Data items
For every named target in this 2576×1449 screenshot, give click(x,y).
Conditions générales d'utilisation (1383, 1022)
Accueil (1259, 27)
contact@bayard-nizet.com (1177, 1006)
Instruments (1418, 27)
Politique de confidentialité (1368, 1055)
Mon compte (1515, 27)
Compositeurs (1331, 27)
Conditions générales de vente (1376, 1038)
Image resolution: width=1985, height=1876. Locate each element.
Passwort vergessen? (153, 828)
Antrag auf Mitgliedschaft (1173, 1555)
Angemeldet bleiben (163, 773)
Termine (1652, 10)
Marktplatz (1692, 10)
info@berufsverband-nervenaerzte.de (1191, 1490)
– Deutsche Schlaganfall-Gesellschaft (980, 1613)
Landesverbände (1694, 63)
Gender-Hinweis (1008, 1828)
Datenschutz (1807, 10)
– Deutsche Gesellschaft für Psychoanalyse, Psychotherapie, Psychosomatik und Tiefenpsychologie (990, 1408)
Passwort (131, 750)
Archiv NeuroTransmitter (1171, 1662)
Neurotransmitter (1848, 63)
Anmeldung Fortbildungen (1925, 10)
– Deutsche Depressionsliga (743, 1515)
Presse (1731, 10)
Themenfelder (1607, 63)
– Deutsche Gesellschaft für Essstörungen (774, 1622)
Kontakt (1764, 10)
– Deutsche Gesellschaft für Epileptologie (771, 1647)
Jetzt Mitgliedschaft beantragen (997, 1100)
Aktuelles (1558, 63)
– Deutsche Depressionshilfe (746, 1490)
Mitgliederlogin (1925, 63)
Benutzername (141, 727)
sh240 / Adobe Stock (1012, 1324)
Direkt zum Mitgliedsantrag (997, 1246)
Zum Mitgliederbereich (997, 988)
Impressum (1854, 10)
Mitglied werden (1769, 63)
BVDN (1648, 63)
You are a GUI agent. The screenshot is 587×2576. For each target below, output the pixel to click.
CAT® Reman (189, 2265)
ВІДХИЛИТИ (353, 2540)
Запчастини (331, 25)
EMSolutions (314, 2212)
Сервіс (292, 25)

▶ **DIRECTIONS FOR THIS TASK**: Each line from the one containing "BVDN (1648, 63)" to the last line above must be returned exactly, and no line outside that range.

▶ **RESULT OF THIS TASK**:
BVDN (1648, 63)
You are a GUI agent. The screenshot is 587×2576. For each target below, output the pixel to click.
CAT® Reman (189, 2265)
ВІДХИЛИТИ (353, 2540)
Запчастини (331, 25)
EMSolutions (314, 2212)
Сервіс (292, 25)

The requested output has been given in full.